Certainly not every fruit and vegetable poses an equal risk. According to the Environmental Working Group—a consumer advocacy organization that rates and recommends foods, cleaning, and beauty products for health safety—some of the key fruits and vegetables to make sure you wash include strawberries, spinach, kale, collard and mustard greens, Nectarines, apples, grapes, cherries, peaches, pears, peppers, celery, and tomatoes.
Twellman says it’s a good idea to wash food that you cut into, too—even if it has a rind, like a cantaloupe or watermelon. That’s because when the knife slices through the fruit or vegetable, microbes travel into the meaty part of the fruit, she explains. “I will even wash things like tangerines and oranges because after you peel them, whatever’s on the peel transfers to your hands and then to the actual fruit,” she says.

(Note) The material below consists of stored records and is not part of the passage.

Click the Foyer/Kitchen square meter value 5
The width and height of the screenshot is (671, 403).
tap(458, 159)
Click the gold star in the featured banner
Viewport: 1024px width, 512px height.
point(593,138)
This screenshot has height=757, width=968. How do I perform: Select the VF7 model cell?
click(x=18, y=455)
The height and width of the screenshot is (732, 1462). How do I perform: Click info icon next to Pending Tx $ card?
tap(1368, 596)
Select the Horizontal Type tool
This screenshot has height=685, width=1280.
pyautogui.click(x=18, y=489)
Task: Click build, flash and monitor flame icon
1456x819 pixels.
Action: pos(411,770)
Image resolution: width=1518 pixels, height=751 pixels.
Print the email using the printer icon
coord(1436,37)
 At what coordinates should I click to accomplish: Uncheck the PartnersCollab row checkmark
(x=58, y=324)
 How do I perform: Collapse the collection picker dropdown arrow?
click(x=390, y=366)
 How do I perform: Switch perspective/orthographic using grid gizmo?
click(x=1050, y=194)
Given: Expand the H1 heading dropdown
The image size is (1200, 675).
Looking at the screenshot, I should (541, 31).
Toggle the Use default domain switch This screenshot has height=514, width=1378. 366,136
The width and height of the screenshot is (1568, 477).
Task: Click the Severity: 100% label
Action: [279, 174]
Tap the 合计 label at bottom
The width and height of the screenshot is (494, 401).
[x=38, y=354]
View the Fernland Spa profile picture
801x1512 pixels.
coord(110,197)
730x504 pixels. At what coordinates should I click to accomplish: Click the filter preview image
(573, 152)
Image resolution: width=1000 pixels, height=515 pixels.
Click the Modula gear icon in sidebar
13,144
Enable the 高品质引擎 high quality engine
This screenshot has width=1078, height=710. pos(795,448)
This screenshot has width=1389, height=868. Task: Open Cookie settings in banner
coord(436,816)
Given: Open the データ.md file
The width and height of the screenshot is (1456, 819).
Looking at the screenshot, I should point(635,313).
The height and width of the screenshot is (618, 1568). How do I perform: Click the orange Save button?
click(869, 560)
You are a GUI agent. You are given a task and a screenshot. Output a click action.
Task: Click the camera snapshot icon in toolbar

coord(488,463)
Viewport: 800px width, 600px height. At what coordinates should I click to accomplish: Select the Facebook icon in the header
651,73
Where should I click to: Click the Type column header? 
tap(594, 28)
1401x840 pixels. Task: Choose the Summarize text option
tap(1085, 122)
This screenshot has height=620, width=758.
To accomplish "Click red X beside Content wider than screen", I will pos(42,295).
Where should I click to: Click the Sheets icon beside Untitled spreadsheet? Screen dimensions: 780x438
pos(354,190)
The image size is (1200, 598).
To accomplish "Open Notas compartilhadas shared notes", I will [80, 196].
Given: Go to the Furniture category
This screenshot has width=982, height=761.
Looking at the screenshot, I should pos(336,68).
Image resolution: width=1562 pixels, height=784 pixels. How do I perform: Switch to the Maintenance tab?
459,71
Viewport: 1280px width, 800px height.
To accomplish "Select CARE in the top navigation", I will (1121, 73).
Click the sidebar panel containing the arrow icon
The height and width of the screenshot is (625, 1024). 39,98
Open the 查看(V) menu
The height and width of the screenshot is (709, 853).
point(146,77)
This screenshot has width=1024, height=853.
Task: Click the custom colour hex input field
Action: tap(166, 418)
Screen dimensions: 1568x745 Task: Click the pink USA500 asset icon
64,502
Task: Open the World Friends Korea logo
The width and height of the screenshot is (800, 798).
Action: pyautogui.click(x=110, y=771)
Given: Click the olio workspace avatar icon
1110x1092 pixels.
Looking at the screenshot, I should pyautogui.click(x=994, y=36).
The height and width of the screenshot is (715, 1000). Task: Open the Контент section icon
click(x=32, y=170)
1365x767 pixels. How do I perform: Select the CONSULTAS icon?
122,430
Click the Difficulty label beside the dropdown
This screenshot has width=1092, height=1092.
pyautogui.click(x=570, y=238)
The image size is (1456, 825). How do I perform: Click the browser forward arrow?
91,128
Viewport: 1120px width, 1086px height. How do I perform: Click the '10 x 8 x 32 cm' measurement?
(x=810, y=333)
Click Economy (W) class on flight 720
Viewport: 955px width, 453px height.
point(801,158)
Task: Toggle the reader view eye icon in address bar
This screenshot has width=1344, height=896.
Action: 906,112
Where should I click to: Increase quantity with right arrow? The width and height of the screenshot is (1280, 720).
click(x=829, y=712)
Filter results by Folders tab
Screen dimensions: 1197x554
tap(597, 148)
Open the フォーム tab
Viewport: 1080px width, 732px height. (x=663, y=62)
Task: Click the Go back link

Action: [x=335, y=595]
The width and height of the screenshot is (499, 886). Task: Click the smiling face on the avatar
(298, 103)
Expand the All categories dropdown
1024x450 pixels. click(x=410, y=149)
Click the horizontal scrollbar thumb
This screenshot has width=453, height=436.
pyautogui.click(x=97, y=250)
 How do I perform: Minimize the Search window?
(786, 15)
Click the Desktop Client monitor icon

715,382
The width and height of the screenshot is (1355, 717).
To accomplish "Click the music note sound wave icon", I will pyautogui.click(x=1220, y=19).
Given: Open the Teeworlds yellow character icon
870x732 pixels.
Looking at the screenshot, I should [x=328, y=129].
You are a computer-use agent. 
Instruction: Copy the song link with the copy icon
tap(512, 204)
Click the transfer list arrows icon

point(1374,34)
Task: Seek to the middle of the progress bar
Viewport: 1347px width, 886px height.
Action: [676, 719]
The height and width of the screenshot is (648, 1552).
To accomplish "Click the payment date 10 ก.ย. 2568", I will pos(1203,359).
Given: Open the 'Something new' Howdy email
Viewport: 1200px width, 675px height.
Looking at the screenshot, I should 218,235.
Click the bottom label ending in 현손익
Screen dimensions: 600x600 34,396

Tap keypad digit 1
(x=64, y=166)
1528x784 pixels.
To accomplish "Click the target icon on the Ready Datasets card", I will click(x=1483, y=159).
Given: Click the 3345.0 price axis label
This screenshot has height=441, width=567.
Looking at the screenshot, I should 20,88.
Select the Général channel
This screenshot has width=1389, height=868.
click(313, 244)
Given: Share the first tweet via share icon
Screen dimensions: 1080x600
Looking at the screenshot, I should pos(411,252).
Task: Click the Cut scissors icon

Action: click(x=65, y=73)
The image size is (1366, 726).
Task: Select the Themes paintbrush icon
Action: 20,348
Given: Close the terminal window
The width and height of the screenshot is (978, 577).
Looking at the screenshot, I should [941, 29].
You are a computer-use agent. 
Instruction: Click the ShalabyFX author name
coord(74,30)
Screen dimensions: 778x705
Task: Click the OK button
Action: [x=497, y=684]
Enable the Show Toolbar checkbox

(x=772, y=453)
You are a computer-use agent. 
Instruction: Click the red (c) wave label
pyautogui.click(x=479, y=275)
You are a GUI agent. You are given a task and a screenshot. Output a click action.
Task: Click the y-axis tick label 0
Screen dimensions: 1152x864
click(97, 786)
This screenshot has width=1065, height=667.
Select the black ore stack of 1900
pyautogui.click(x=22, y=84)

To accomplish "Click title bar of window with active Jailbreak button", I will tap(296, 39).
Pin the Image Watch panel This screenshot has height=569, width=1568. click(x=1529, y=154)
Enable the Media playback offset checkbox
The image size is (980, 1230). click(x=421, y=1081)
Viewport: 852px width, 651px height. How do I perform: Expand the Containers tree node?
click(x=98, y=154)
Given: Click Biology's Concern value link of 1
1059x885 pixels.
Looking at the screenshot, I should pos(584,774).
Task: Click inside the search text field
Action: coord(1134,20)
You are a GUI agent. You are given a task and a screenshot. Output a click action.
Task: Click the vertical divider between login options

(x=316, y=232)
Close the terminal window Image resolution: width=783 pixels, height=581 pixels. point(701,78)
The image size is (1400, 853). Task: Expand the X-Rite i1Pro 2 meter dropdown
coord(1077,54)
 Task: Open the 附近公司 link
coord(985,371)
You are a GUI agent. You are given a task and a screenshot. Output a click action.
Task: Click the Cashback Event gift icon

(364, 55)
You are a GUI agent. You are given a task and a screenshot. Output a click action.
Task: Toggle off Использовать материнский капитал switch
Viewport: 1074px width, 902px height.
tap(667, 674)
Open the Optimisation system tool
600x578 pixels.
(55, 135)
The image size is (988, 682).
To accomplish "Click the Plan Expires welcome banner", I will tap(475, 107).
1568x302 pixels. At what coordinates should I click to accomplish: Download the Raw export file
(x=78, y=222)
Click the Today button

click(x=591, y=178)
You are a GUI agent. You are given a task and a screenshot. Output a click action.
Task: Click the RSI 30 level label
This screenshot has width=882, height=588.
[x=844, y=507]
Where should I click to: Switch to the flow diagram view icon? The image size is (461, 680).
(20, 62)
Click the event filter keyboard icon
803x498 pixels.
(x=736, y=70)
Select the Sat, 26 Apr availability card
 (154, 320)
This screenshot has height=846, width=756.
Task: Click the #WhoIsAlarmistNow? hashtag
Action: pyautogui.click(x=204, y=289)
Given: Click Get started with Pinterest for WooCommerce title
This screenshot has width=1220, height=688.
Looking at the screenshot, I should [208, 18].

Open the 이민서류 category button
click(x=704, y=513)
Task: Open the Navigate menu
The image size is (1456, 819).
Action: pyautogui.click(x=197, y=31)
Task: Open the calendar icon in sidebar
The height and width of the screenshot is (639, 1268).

How to wash fruit and vegetables
Don’t pick up the dish soap just yet, Twellman suggests. Soap is what’s called an emulsifier, so it works to separate fat from water—which is super useful to remove cooking oil from your pans, but not that great for your produce. You don’t necessarily need special products, either. The best ingredients to clean your fruits and veggies are likely already in your kitchen.
1. Freshwater rinse
The FDA advises that you simply use running water to wash your fruits and vegetables, rubbing the produce to work off any microbes and pesticides residues (and to use a soft-bristle brush to scrub firmer foods like melons or cucumbers—just consider popping your scrub brush in your next dishwasher load to ensure it, too, gets a good cleaning).
2. Freshwater soak
Research published in the Journal of Food Protection said that in most cases, soaking produce for at least two minutes before rinsing may be even more effective in reducing harmful bacteria.
3. Vinegar soak
An older study from the same journal suggested adding a bit of vinegar to this soak works better to prevent food poisoning than water alone. “I like to use a five-percent solution,” Twellman says. That’s about one cup of vinegar to two gallons of water in your sink (but she notes that it doesn’t have to be super precise). “Then I just put all my produce in the water and let it sit for about 10 minutes, then lay it out to dry.”
Here are six other great uses for that white vinegar in your cabinet.
4. Baking soda soak
Research published in the Journal of Agricultural and Food Chemistry says that baking soda’s alkaline pH helps to break down stubborn pesticide residue. In the study, researchers soaked apples—reportedly one of the dirtiest fruits—in two cups of water with one teaspoon of baking soda for 15 minutes, followed by a freshwater rinse.
So, which is the best way to clean your produce?
The FDA and CDC say that in most cases, rinsing thoroughly with running water is effective in limiting your microbe and pesticide risk. If you’d like to be extra vigilant—especially if you’re prepping food for kids, older adults, pregnant women, or others with compromised immune systems—research suggests that adding vinegar or baking soda to a freshwater soak might go the extra mile .
Just remember that it’s important to wash your produce right before eating it—or else make sure it’s completely dry before storing. Any excess moisture can encourage fungal growth that spoils your food faster.